* Exercise directions
From the listing below, copy each line that contains the word "height".

* Task input
┄┄┄┄┄┄┄┄┄┄┄┄┄┄┄┄┄┄┄┄
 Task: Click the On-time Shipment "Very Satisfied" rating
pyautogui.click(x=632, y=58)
┄┄┄┄┄┄┄┄┄┄┄┄┄┄┄┄┄┄┄┄
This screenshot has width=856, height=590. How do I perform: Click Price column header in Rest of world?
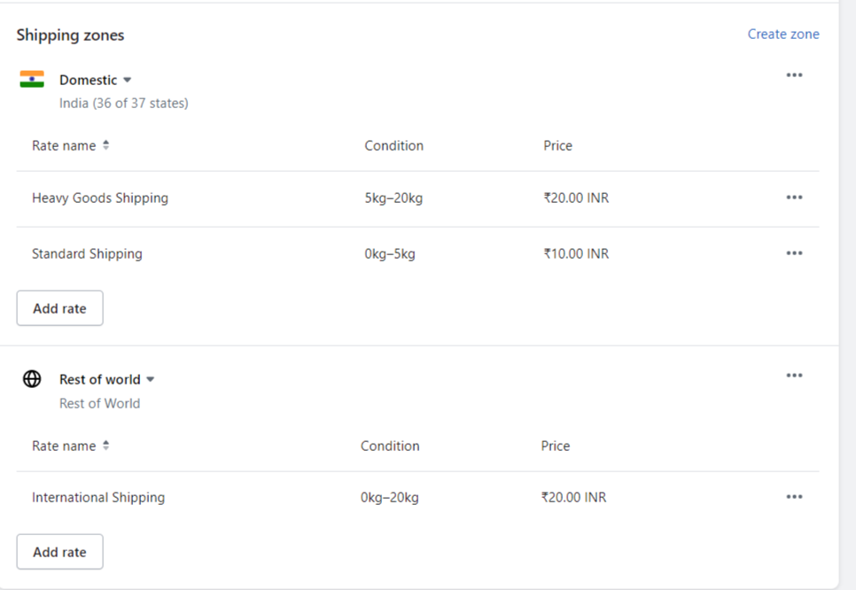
┄┄┄┄┄┄┄┄┄┄┄┄┄┄┄┄┄┄┄┄
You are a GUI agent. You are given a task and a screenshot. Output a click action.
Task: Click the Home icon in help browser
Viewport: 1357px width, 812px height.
┄┄┄┄┄┄┄┄┄┄┄┄┄┄┄┄┄┄┄┄
* Solution for this exercise
This screenshot has width=856, height=590. How do I perform: Click Price column header in Rest of world?
Viewport: 1357px width, 812px height.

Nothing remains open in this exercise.